Por un breve momento se preguntó si Horace lo aprobaría. En realidad un extraño pensamiento. Pero así eran las cosas. ¿Lo aprobaría su viejo mentor? Se lo preguntó. Se preguntó cómo sería salir con una mujer negra. ¿Había atracción en el tabú? ¿Repulsión? ¿Preocupación por el futuro? Se imaginó a los dos viviendo en los suburbios, la pediatra y el agente deportivo, una pareja mixta con los mismos sueños, y entonces comprendió lo estúpido que era para un hombre enamorado de una mujer en Los Ángeles pensar tantas tonterías de una mujer a la que sólo conocía desde hacía dos días.

Tonto. Sí.

Una corredora rubia vestida con unos ajustados pantalones cortos lila y un viejo sostén de deporte blanco pasó junto al coche. Miró al interior y le sonrió. Myron le devolvió la sonrisa. El vientre al aire. Aceptas lo bueno y lo malo.

Al otro lado de la calle, Francine Neagly aparcó en la entrada de la comisaría. Myron puso la marcha y mantuvo el pie en el freno. El Buick Skylark pasó por delante de la comisaría sin reducir la velocidad. Myron había intentado rastrear la licencia de su contacto en Tráfico, pero amigos, era domingo, y se trataba de Tráfico, sumen dos más dos.

Se unió al tráfico de Livingston Avenue y siguió al Buick hacia el sur. Se mantuvo cuatro coches atrás y estiró el cuello. Nadie pisaba a fondo el acelerador. Livingston se tomaba su tiempo los domingos. Pero no pasaba nada. El Buick se detuvo en un semáforo en Northfield Avenue. A la derecha había un pequeño centro comercial. Cuando Myron era adolescente, ese mismo edificio había sido la escuela primaria Roosevelt; hacía veintitantos años alguien había decidido que Nueva Jersey necesitaba menos escuelas y más centros comerciales.
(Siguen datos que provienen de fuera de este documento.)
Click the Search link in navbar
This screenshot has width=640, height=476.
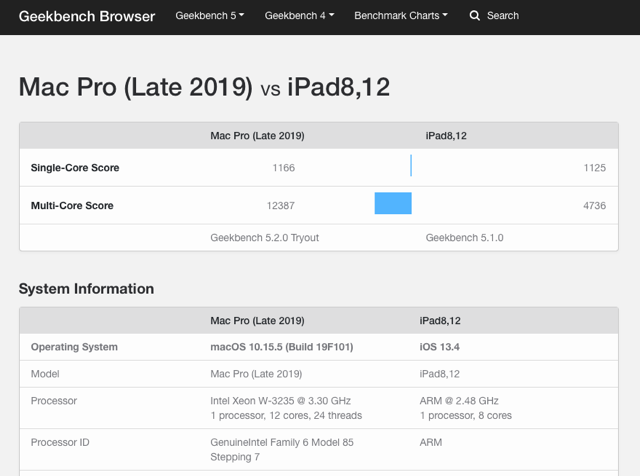click(x=502, y=16)
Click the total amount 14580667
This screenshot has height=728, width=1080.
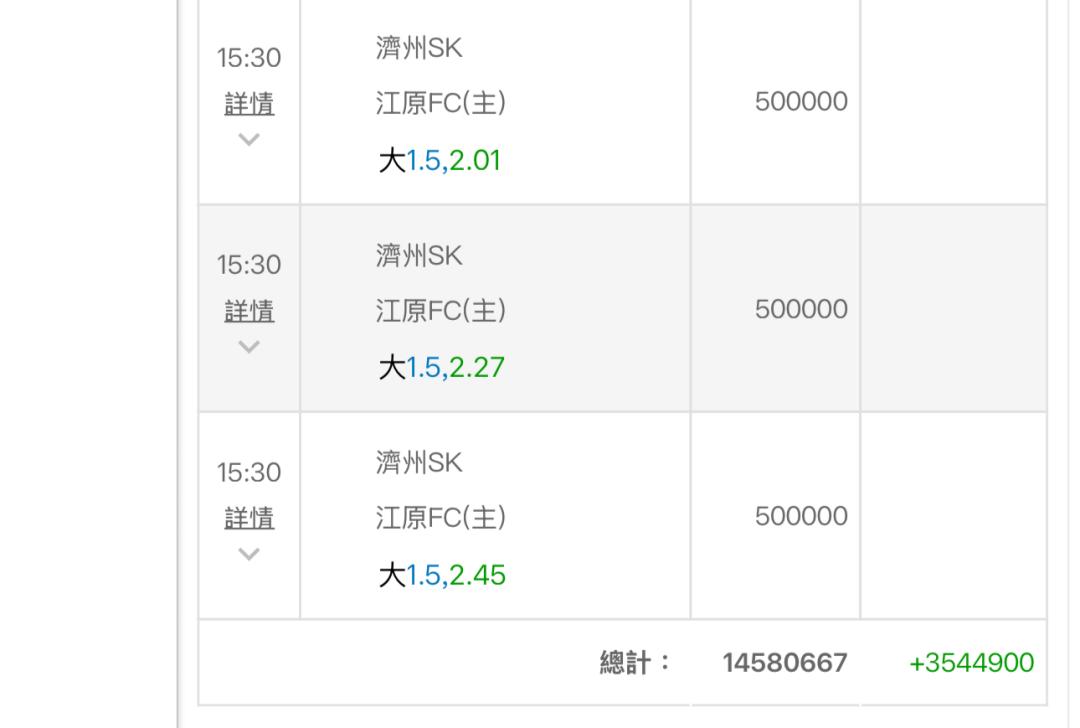tap(785, 663)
Visión de futuro.

El Buick giró a la derecha, Myron se mantuvo a distancia e hizo lo mismo. Ahora iban de nuevo hacia la ruta 10, pero antes de haber recorrido un kilómetro, el Buick giró a la izquierda por Crescent Road. Myron frunció el entrecejo. Una pequeña calle suburbana, usada por lo general como atajo hacia Hobart Gap Road. Vaya. Probablemente significaba que el señor Skylark conocía la ciudad bastante bien y no era un forastero.

Al giro a la izquierda le siguió otro rápido a la derecha. Myron sabía ahora adónde iba el Skylark. Sólo había una cosa en este panorama suburbano aparte de las casas pareadas y un arroyo casi seco. Un campo de la liga infantil.

El campo de la liga infantil Meadowbrook. En realidad dos campos. Domingo y sol justificaban que la carretera y el aparcamiento estuviesen a rebosar. Los todoterrenos y las furgonetas habían reemplazado a los coches familiares con salpicaderos de madera de cuando él era joven, pero no había más cambios. El aparcamiento seguía siendo de tierra. El bar todavía era una caseta de cemento blanco con las esquinas verdes atendido por madres voluntarias. Las gradas seguían siendo de metal, destartaladas y ocupadas por padres que gritaban demasiado alto.